I was able to find the boundary on $\rho$ visually, when it was constant bounds as in this question I had submitted earlier: Spherical coordinates and finding the boundaries for $\rho$.
I disagree with the answer posted, and believe the correct answer is indeed $2a\cos\phi$. Here is why. Let us view this region in the $x$-$z$ plane, and since it is symmetric about the $z$ axis, this is all we need to look at. Taking some line in some direction specified by $(\theta,\phi)$, how far does $\rho$ go? Below I have plotted what this looks like with $a=2$:
$\rho$ goes as far as the surface $x^2+y^2+(z-a)^2=a^2$, so we solve for this. $$\rho^2\sin^2\phi\cos^2\theta+\rho^2\sin^2\phi\sin^2\theta+(\rho\cos\phi-a)^2=a^2$$ $$\implies\rho^2\sin^2\phi+\rho^2\cos^2\phi-2a\rho\cos\phi=0$$ $$\implies\rho=2a\cos\phi$$
Also, we can check that this is correct. Take the angle $\pm\pi/4$. This is along one of the red lines in my plot.
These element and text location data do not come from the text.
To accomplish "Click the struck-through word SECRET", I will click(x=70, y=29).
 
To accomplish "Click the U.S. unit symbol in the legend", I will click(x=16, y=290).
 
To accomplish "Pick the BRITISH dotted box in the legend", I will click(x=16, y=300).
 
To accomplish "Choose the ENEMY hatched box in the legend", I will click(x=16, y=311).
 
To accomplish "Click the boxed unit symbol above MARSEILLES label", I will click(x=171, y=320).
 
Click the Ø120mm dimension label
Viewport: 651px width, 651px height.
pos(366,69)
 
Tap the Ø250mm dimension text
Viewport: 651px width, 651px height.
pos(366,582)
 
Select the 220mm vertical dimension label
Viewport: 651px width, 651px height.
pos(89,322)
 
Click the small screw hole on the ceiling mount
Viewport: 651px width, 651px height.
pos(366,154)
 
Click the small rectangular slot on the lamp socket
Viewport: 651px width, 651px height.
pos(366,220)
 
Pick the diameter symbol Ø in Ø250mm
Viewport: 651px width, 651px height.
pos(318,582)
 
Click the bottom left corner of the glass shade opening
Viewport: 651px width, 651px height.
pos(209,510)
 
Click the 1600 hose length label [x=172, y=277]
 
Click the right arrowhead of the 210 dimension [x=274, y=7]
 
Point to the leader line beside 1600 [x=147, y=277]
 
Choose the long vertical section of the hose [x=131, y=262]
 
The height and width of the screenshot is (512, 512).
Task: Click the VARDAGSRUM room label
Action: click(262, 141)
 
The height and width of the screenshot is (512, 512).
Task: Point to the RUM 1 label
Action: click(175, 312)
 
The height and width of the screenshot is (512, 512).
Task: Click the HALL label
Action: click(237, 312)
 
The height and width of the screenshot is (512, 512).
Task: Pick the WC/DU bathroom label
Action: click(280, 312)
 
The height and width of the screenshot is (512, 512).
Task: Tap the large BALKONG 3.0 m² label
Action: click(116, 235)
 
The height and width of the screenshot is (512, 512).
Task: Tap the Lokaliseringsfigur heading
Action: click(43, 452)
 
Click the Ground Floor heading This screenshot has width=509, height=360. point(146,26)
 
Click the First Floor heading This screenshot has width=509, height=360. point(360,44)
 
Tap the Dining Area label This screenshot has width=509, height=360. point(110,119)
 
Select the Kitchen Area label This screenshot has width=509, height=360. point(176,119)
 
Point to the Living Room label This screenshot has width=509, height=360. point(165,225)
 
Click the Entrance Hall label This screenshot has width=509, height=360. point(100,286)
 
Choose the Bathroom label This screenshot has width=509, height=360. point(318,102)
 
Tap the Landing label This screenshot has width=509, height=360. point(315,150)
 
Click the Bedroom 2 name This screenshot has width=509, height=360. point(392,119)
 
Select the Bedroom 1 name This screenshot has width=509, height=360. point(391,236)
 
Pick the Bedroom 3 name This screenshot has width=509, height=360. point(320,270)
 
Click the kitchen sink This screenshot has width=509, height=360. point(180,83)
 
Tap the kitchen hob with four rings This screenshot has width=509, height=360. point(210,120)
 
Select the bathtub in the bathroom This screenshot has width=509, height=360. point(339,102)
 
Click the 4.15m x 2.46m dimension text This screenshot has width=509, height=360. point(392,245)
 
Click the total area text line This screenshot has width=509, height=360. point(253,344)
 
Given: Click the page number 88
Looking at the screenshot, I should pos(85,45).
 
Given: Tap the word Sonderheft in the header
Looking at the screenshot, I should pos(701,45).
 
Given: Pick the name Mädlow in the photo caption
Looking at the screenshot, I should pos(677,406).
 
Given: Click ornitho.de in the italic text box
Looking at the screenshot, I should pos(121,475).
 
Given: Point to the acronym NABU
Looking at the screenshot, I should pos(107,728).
These lines go from $(0,0)$ to $(\pm a,a)$, and so have length $\sqrt{(\pm a)^2+a^2}=\sqrt2a$. Meanwhile using our formula, $2a\cos(\pi/4)=2a\times\frac1{\sqrt2}=\sqrt2a$ as well.
We can also check what happens when we take the angle $\phi=0$. In the image, this of course goes from $(0,0)$ to $(0,2a)$, which has length $2a$. This agrees with $2a\cos(0)=2a$. So our answer seems to be right.